Your answer should be every line with the word "computer", copied from the data below.

>>>

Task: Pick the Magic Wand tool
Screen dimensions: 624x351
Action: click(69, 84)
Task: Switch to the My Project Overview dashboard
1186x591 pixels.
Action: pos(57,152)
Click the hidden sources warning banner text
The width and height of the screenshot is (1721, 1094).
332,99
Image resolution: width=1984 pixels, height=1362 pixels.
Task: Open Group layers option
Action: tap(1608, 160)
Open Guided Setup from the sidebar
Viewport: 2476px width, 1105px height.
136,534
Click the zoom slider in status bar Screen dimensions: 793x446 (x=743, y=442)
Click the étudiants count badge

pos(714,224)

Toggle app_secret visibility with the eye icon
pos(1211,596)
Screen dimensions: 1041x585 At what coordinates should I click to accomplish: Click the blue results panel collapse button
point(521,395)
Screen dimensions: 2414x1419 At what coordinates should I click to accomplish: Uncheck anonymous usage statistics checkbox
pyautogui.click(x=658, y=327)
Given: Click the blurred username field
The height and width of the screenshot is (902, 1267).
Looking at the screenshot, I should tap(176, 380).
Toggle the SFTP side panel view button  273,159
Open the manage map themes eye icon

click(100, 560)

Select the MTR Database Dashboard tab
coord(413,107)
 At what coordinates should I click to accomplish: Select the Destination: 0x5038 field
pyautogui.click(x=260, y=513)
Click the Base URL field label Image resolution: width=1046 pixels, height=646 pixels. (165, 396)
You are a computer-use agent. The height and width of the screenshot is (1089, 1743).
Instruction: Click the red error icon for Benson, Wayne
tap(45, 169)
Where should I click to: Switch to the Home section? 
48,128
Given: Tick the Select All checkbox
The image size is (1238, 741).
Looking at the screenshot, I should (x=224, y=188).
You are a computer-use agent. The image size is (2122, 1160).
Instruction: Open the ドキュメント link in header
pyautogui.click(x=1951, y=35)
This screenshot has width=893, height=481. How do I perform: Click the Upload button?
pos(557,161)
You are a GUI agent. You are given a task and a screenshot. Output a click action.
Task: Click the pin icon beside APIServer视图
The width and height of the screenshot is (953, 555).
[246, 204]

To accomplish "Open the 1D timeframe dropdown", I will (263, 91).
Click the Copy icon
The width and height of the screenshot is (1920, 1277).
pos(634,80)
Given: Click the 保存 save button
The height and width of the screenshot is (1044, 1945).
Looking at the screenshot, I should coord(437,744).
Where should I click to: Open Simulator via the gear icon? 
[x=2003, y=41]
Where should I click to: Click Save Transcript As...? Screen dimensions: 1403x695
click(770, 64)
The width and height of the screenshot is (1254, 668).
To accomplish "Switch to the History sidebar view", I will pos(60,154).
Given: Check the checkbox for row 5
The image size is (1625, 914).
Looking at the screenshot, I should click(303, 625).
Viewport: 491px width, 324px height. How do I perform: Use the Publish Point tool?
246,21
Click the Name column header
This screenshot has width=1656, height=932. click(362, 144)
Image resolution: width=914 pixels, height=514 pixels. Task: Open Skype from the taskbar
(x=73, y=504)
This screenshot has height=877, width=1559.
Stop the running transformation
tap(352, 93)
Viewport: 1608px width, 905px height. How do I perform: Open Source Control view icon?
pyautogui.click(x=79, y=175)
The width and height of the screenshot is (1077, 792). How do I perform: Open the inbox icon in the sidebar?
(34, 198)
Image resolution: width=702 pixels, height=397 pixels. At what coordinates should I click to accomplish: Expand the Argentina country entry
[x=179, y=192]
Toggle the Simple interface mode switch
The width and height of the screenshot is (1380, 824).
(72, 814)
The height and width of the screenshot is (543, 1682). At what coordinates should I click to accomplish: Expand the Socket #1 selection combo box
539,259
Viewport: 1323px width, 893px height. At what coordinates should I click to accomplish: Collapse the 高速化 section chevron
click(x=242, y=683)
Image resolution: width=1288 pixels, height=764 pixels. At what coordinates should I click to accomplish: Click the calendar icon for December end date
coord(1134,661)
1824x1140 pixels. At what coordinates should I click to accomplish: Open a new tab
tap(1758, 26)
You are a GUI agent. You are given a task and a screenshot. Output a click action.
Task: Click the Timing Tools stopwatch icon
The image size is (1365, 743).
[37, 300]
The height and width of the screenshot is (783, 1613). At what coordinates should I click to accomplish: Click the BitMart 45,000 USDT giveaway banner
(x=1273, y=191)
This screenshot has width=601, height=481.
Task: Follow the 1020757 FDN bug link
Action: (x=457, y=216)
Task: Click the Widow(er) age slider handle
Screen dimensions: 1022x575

<<<

▸ **OUTPUT OF THE EXERCISE**
You are a computer-use agent. The height and width of the screenshot is (1089, 1743).
You are a computer-use agent. The image size is (2122, 1160).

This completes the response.